▶ Task goal: Your task is to tally the lines of the listing containing the word "more" and report the figure alone.

-.-.-

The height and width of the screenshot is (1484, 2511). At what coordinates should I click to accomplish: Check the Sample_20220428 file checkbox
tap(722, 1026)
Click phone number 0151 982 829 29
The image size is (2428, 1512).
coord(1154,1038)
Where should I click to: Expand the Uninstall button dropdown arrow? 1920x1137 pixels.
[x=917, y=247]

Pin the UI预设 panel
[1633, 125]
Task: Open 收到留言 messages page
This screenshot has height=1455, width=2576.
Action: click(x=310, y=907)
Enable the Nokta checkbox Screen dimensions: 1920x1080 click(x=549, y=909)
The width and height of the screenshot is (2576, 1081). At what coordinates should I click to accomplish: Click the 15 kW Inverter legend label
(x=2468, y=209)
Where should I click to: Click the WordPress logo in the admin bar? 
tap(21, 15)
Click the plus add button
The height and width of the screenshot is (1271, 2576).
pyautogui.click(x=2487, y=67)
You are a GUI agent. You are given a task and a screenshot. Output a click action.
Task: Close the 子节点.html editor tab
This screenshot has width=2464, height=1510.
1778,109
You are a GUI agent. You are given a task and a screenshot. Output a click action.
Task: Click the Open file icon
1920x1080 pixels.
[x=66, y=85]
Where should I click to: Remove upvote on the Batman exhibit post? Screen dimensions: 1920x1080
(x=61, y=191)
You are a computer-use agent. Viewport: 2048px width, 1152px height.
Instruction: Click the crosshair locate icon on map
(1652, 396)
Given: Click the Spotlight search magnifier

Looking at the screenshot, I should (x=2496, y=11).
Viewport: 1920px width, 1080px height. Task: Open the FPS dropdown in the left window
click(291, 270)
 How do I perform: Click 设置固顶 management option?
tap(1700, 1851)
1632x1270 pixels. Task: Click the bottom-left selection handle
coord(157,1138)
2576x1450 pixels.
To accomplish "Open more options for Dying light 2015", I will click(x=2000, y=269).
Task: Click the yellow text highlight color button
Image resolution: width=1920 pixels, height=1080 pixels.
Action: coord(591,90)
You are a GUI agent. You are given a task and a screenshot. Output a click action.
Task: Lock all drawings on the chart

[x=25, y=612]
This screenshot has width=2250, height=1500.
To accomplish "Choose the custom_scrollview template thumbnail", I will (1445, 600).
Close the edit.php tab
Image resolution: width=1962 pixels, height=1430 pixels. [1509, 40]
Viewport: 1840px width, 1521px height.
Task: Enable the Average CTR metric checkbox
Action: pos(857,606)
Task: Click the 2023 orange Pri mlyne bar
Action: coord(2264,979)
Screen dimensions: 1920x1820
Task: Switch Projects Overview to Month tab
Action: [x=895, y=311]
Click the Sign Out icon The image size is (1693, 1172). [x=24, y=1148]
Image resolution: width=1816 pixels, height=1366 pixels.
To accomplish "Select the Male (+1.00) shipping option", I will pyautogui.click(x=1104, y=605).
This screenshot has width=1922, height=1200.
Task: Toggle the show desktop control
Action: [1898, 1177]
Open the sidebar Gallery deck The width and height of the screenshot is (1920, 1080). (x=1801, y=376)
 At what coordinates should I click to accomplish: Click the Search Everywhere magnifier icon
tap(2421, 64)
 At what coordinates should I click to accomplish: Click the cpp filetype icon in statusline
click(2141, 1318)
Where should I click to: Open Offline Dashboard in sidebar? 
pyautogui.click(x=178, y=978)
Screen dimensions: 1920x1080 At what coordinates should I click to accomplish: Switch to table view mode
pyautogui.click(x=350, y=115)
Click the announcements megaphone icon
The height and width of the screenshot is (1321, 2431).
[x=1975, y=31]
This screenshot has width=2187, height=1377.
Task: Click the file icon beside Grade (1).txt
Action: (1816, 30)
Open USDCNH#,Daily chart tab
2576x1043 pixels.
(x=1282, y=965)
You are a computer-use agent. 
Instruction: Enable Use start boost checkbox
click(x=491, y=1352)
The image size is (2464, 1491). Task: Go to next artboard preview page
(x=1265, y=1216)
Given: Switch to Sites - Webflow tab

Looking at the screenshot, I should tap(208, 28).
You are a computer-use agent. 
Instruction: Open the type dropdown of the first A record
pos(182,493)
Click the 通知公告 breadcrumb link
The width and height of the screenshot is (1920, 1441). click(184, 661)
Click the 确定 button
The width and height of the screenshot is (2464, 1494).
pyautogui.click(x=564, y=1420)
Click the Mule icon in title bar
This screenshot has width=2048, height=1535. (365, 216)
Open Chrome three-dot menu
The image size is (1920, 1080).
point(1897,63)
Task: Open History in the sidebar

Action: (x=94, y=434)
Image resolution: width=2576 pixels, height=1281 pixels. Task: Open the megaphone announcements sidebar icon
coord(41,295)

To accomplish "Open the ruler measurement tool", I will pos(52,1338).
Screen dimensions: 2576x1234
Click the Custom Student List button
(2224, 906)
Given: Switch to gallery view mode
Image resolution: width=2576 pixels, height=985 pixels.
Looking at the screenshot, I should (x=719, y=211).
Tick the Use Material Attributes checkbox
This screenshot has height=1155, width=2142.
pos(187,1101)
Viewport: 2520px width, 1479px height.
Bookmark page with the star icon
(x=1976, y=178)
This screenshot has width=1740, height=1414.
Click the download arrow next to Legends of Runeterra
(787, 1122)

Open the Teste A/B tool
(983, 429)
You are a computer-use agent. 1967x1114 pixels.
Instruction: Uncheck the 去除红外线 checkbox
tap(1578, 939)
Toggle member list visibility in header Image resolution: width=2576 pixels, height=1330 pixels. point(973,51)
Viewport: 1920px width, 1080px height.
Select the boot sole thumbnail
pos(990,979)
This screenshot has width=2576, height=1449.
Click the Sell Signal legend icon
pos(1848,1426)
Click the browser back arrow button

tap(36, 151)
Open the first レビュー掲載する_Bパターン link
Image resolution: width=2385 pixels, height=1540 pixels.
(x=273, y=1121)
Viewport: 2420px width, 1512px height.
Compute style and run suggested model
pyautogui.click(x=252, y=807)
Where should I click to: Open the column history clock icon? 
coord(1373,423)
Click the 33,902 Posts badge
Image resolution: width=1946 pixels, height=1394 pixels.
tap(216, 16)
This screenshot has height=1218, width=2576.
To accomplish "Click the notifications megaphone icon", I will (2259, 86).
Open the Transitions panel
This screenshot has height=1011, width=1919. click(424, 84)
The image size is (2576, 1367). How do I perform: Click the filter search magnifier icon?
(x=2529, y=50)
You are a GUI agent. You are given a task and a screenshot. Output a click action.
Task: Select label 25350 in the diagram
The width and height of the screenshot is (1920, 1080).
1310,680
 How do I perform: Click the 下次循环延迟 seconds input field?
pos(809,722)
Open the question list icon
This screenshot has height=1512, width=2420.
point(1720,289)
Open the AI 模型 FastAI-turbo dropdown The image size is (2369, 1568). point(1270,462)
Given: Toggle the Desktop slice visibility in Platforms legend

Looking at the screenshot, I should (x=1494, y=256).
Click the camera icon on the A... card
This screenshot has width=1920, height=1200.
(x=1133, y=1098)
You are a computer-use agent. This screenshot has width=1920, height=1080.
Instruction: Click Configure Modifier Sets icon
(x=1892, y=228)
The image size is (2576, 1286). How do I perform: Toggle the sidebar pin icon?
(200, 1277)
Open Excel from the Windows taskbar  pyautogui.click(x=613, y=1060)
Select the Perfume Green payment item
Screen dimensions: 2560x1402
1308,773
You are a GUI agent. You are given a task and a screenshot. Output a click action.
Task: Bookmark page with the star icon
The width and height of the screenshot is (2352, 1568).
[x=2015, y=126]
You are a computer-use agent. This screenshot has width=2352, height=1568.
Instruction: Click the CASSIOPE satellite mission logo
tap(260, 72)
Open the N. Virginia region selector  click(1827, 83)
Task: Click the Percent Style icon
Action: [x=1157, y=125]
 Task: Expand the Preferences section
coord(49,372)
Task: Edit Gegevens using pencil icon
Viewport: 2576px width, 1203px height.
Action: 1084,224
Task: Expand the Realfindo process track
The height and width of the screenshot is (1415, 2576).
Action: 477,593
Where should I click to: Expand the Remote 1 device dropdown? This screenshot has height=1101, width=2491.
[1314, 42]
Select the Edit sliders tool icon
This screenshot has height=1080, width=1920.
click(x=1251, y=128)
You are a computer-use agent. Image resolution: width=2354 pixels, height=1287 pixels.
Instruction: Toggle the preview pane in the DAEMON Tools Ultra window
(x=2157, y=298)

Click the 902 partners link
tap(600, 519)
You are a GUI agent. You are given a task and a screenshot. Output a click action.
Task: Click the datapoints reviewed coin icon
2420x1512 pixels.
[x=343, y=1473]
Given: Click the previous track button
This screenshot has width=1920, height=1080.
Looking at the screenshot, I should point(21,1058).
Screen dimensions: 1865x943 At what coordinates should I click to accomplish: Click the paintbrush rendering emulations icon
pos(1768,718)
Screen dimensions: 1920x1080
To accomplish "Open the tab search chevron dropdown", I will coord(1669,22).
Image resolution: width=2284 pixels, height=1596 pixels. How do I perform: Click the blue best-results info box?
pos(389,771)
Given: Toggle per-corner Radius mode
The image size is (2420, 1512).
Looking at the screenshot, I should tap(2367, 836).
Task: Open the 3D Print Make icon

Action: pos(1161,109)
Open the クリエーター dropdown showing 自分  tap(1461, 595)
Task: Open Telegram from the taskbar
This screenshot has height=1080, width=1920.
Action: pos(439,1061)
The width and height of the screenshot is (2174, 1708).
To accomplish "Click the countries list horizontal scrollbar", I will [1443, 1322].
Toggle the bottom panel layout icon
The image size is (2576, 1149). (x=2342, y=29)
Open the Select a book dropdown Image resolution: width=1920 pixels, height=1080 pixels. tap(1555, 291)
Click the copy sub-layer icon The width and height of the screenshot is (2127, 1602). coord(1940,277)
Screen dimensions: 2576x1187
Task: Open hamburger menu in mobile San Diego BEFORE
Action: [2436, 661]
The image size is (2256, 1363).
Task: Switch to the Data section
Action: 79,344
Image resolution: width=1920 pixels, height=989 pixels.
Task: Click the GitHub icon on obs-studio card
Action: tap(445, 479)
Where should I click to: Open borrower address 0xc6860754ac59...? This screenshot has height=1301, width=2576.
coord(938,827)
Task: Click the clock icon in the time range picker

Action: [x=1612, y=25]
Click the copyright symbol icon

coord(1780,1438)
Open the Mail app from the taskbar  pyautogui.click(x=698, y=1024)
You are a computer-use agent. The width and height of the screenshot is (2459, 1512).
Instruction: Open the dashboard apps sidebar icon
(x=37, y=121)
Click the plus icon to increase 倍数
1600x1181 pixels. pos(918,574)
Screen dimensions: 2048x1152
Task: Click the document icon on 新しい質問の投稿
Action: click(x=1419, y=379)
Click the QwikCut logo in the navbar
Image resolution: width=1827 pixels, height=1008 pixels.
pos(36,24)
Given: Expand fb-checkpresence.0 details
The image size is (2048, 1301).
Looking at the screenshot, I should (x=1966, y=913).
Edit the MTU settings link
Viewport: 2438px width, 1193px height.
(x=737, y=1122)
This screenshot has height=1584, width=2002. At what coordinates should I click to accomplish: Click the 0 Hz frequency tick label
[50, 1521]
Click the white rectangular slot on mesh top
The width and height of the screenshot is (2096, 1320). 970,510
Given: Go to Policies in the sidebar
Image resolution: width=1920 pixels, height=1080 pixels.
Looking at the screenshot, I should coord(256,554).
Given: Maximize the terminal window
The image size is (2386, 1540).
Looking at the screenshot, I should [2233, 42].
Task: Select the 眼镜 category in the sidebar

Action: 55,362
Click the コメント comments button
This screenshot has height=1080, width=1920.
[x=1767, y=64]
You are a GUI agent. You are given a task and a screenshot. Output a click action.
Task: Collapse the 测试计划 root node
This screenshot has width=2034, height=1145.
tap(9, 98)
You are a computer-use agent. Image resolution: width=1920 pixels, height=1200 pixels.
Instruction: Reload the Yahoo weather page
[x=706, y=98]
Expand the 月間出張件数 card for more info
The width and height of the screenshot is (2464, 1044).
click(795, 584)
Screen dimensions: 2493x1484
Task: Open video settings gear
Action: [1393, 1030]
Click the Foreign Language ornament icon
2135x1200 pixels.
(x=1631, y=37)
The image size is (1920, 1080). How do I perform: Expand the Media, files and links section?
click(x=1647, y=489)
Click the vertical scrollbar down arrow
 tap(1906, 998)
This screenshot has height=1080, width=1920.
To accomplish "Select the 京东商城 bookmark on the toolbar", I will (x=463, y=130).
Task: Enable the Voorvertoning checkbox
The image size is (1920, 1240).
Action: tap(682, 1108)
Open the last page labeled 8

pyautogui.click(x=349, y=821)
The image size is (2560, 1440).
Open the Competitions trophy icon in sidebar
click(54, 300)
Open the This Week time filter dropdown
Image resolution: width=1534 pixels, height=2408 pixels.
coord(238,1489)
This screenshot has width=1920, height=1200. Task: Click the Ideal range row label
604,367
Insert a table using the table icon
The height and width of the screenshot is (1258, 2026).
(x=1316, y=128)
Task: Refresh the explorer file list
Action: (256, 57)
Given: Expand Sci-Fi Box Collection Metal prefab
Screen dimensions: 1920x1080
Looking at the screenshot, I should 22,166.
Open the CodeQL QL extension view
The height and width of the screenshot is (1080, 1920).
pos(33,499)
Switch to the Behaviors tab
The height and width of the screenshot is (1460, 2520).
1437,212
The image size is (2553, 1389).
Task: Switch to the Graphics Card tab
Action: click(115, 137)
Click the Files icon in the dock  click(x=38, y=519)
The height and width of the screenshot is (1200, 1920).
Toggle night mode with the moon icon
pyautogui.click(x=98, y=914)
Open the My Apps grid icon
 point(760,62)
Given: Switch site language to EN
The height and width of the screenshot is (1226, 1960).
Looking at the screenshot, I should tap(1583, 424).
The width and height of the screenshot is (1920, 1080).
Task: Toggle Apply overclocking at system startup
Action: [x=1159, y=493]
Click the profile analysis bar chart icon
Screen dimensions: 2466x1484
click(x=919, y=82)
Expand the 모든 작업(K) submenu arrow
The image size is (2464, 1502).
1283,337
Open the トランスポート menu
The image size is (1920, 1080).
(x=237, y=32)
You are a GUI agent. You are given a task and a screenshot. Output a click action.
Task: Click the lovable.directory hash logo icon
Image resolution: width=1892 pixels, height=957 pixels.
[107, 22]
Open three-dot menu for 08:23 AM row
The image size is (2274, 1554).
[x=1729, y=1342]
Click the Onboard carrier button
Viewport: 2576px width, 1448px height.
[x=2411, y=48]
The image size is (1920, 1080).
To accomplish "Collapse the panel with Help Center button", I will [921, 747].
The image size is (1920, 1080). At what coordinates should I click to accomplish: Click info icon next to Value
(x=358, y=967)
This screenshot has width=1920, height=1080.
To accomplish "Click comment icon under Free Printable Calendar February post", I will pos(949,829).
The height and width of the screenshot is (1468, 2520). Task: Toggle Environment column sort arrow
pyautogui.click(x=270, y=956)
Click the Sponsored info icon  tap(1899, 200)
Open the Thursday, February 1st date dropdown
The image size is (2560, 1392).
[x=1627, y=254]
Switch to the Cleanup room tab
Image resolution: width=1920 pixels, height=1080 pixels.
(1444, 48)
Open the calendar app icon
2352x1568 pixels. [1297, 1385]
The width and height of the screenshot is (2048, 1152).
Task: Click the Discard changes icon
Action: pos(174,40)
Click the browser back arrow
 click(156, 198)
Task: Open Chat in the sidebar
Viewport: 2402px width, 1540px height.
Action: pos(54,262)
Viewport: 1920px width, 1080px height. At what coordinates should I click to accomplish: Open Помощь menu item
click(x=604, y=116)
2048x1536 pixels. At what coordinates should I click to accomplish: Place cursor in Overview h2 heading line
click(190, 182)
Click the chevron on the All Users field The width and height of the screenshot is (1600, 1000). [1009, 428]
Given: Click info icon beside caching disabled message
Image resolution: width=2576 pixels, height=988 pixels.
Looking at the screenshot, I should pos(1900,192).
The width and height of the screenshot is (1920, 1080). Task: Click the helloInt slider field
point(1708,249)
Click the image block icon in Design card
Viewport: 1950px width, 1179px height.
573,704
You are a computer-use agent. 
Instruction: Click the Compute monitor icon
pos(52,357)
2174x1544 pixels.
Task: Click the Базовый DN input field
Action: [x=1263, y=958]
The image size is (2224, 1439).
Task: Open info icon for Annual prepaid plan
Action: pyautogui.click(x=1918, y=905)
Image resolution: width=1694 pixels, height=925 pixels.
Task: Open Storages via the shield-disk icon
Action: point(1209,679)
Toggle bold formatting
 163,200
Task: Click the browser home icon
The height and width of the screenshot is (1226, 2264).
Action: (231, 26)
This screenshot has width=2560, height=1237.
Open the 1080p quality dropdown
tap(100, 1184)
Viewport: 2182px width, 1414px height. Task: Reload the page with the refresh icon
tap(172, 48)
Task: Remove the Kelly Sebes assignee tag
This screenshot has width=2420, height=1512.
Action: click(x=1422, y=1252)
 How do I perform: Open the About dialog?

-.-.-

▶ Final answer: 2